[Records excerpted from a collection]
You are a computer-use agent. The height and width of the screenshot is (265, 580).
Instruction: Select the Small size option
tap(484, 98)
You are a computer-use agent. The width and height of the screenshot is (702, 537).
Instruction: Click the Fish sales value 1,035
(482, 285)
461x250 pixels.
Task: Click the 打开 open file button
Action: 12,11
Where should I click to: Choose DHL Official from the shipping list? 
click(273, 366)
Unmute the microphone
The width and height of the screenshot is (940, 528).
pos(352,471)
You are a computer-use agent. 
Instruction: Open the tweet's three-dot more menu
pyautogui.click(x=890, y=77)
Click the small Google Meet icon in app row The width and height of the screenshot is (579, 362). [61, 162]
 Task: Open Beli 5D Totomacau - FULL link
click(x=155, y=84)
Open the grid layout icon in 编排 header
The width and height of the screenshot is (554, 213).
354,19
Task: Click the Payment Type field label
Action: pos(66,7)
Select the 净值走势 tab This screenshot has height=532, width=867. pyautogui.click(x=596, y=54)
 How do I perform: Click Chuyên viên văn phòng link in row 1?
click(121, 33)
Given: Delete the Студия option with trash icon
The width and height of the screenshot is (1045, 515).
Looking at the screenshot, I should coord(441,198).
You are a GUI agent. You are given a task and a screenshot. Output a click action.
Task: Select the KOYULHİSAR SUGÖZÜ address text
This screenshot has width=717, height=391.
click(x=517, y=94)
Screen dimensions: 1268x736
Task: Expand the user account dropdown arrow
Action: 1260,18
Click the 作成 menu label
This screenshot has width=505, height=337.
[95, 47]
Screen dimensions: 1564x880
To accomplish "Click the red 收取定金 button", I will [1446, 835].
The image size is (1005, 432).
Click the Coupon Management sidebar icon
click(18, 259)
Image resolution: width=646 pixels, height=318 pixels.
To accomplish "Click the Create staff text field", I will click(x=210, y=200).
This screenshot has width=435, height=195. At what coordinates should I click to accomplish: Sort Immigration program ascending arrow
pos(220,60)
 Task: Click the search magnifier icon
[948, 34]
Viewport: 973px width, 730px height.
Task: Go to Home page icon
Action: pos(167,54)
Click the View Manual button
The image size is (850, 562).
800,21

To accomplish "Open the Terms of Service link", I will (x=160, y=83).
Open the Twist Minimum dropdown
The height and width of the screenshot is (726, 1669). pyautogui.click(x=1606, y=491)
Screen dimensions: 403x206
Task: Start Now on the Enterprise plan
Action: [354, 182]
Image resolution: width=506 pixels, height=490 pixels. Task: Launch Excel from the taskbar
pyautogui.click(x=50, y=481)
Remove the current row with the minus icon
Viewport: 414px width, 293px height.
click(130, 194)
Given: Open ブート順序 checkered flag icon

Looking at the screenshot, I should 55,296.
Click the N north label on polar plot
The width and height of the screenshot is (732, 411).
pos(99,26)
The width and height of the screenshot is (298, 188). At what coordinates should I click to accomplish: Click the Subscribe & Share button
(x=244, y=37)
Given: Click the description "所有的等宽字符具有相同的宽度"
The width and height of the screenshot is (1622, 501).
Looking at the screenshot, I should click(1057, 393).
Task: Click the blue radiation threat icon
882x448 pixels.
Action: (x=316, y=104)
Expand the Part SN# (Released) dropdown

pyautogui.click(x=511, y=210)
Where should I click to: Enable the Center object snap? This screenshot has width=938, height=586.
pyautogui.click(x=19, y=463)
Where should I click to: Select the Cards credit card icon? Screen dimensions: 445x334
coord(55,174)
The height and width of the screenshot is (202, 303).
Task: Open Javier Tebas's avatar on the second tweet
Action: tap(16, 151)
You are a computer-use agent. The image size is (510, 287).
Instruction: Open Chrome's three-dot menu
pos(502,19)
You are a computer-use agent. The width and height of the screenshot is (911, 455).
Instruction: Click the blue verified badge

*TASK TO COMPLETE*:
Once more, give all the records exactly as they were written.

*WRITTEN ANSWER*:
You are a computer-use agent. The height and width of the screenshot is (265, 580).
Instruction: Select the Small size option
tap(484, 98)
You are a computer-use agent. The width and height of the screenshot is (702, 537).
Instruction: Click the Fish sales value 1,035
(482, 285)
461x250 pixels.
Task: Click the 打开 open file button
Action: 12,11
Where should I click to: Choose DHL Official from the shipping list? 
click(273, 366)
Unmute the microphone
The width and height of the screenshot is (940, 528).
pos(352,471)
You are a computer-use agent. 
Instruction: Open the tweet's three-dot more menu
pyautogui.click(x=890, y=77)
Click the small Google Meet icon in app row The width and height of the screenshot is (579, 362). [61, 162]
 Task: Open Beli 5D Totomacau - FULL link
click(x=155, y=84)
Open the grid layout icon in 编排 header
The width and height of the screenshot is (554, 213).
354,19
Task: Click the Payment Type field label
Action: pos(66,7)
Select the 净值走势 tab This screenshot has height=532, width=867. pyautogui.click(x=596, y=54)
 How do I perform: Click Chuyên viên văn phòng link in row 1?
click(121, 33)
Given: Delete the Студия option with trash icon
The width and height of the screenshot is (1045, 515).
Looking at the screenshot, I should coord(441,198).
You are a GUI agent. You are given a task and a screenshot. Output a click action.
Task: Select the KOYULHİSAR SUGÖZÜ address text
This screenshot has width=717, height=391.
click(x=517, y=94)
Screen dimensions: 1268x736
Task: Expand the user account dropdown arrow
Action: 1260,18
Click the 作成 menu label
This screenshot has width=505, height=337.
[95, 47]
Screen dimensions: 1564x880
To accomplish "Click the red 收取定金 button", I will [1446, 835].
The image size is (1005, 432).
Click the Coupon Management sidebar icon
click(18, 259)
Image resolution: width=646 pixels, height=318 pixels.
To accomplish "Click the Create staff text field", I will click(x=210, y=200).
This screenshot has width=435, height=195. At what coordinates should I click to accomplish: Sort Immigration program ascending arrow
pos(220,60)
 Task: Click the search magnifier icon
[948, 34]
Viewport: 973px width, 730px height.
Task: Go to Home page icon
Action: pos(167,54)
Click the View Manual button
The image size is (850, 562).
800,21

To accomplish "Open the Terms of Service link", I will (x=160, y=83).
Open the Twist Minimum dropdown
The height and width of the screenshot is (726, 1669). pyautogui.click(x=1606, y=491)
Screen dimensions: 403x206
Task: Start Now on the Enterprise plan
Action: [354, 182]
Image resolution: width=506 pixels, height=490 pixels. Task: Launch Excel from the taskbar
pyautogui.click(x=50, y=481)
Remove the current row with the minus icon
Viewport: 414px width, 293px height.
click(130, 194)
Given: Open ブート順序 checkered flag icon

Looking at the screenshot, I should 55,296.
Click the N north label on polar plot
The width and height of the screenshot is (732, 411).
pos(99,26)
The width and height of the screenshot is (298, 188). At what coordinates should I click to accomplish: Click the Subscribe & Share button
(x=244, y=37)
Given: Click the description "所有的等宽字符具有相同的宽度"
The width and height of the screenshot is (1622, 501).
Looking at the screenshot, I should click(1057, 393).
Task: Click the blue radiation threat icon
882x448 pixels.
Action: (x=316, y=104)
Expand the Part SN# (Released) dropdown

pyautogui.click(x=511, y=210)
Where should I click to: Enable the Center object snap? This screenshot has width=938, height=586.
pyautogui.click(x=19, y=463)
Where should I click to: Select the Cards credit card icon? Screen dimensions: 445x334
coord(55,174)
The height and width of the screenshot is (202, 303).
Task: Open Javier Tebas's avatar on the second tweet
Action: tap(16, 151)
You are a computer-use agent. The image size is (510, 287).
Instruction: Open Chrome's three-dot menu
pos(502,19)
You are a computer-use agent. The width and height of the screenshot is (911, 455).
Instruction: Click the blue verified badge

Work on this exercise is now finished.